I have ploughed, planted, cut harvests, pickled tea leaves and chopped wood in the isolated but beautiful countryside of Kuanhsi in Taiwan. But of all the chores that are a farmer’s lot here, crawling in a paddy field to rid it of weeds is, in my experience, the task that trains one best to develop a Spartan spirit.
Nowadays, of course, the farmer need only use chemicals to kill weeds. It was not so when I was a boy some three decades ago. From the age of eight or so, I had to contribute my share of labour along with my father and two elder brothers, Yuh-hsien and Yuh-tang.
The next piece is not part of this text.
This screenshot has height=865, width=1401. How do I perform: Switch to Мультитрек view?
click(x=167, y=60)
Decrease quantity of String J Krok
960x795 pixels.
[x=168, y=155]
Our family was too poor to afford paid labourers. Kneeling in a paddy field with a hat, a shirt and a pair of shorts my only protection, I was up to my thighs in mud. It splashed all over me, wet, sticky and dirty. When mud splashed into my eyes and on to my lip, I’d stand up, find the kettle of fresh water and try to wash it away; but it was always a long struggle before I could get it completely out of my eyes and off my lips.
The first weeding of the year occurred just before spring, and the second in midsummer. Then the blistering sun beat upon my arched back, making me feel like hot bread stuck to the side of a pan. The evaporating water from the paddy field steamed up my nostrils and face.